There was a lot of obvious activity last week in the Senate as Senator Boxer’s committee attempted to grill EPA Administrator Steve Johnson on the cargate scandal. (The questioning, by the way, was not particularly sharp. I don’t recall that anyone asked the most obvious question to Stonewall Steve: who within the EPA recommended that you reject California’s request to enforce its greenhouse gas standards for motor vehicles? Name that person.)
Meanwhile, however, the investigation is proceeding more quietly, and perhaps more effectively, in the House.
This morning, Rep. Henry Waxman, chairman of the House Committee on Oversight and Government Reform, announced that the Bush administration is bending – at least slightly – in response to Waxman’s own investigation of this scandal.

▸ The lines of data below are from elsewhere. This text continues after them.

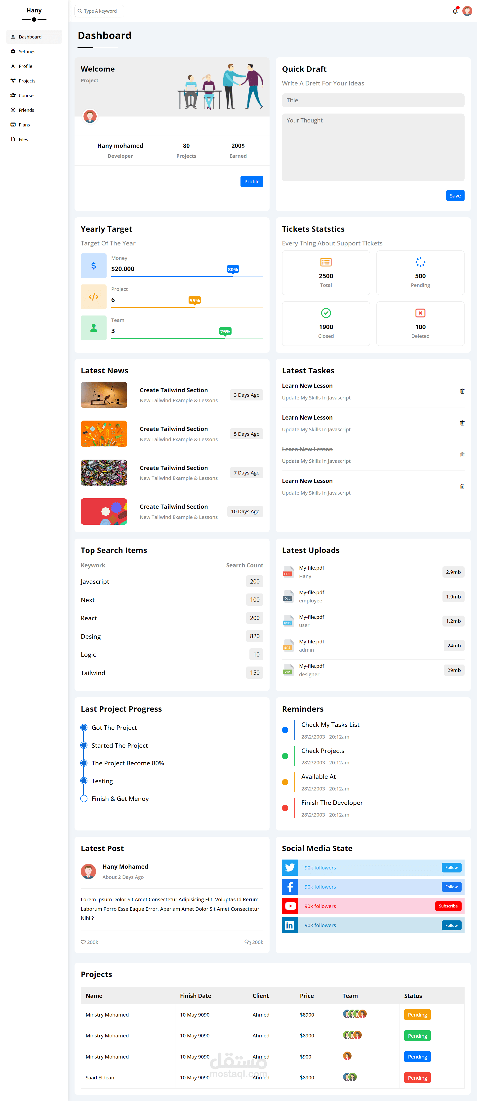Open the Courses sidebar item
Screen dimensions: 477x1101
(27, 95)
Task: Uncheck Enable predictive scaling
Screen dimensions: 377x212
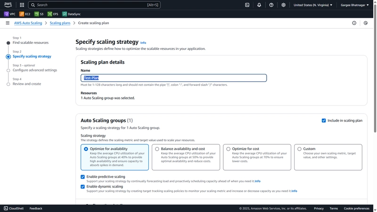Action: point(83,177)
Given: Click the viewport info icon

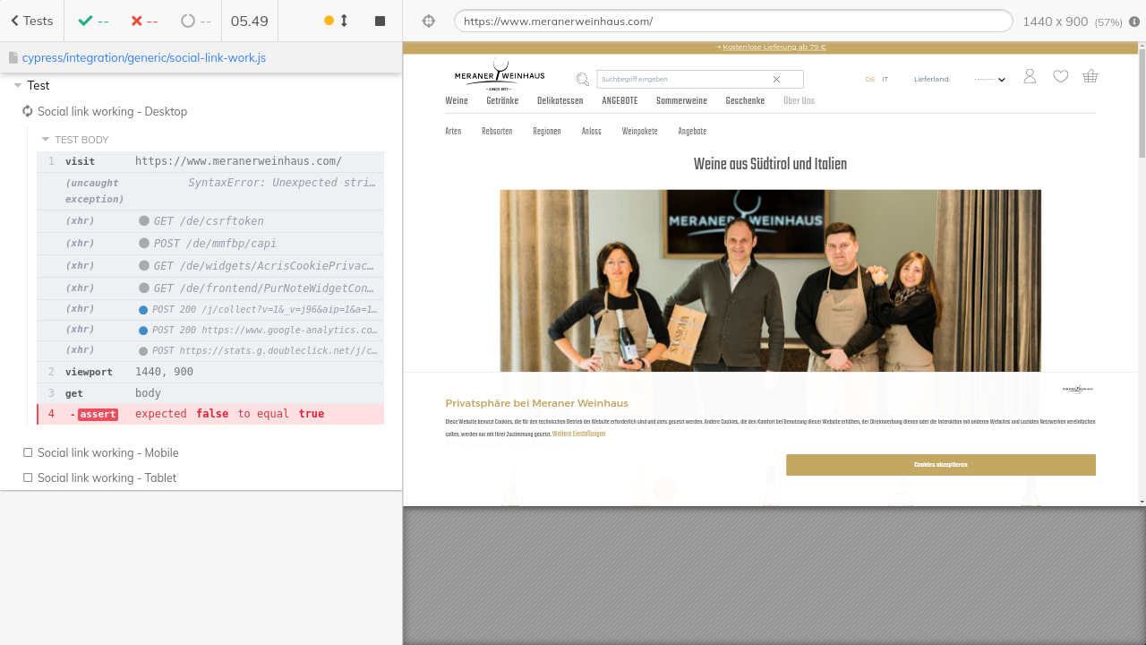Looking at the screenshot, I should point(1134,22).
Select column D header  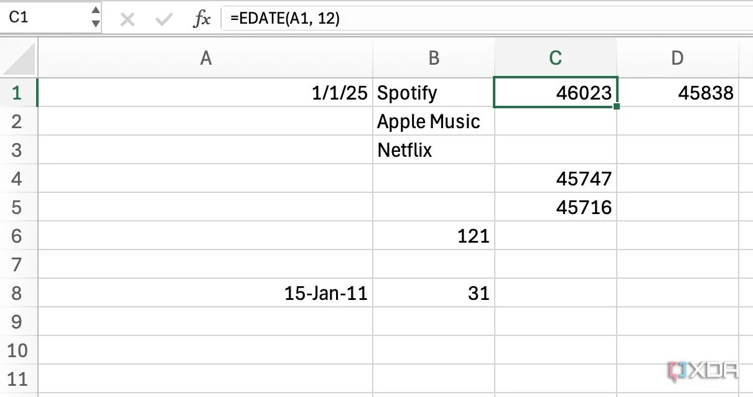point(677,58)
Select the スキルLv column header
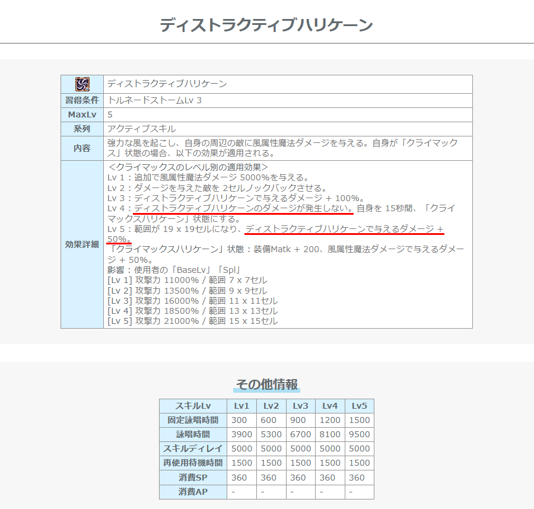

You may recall that Waxman earlier said he wanted his committee staff to interview seven EPA staffers without the presence of Bush administration lawyers, who would be expected to try muddling up the interview process.
The Bush administration has been balking at producing these witnesses without government lawyers present. And so Waxman was preparing to have his committee vote to issue formal subpoenas to the seven EPA staffers. (I suspect he could win such a vote pretty easily.)
At a committee meeting this morning, however, Waxman said he was postponing a vote on subpoenas for now – because the Bush administration has agreed to permit two of the seven EPA staffers to be interviewed without lawyers present. The fate of the other five EPA staffers apparently remains under negotiation.
This is a little like peeling away layers of a foul smelling onion. The stench at the center really is enough to make one cry.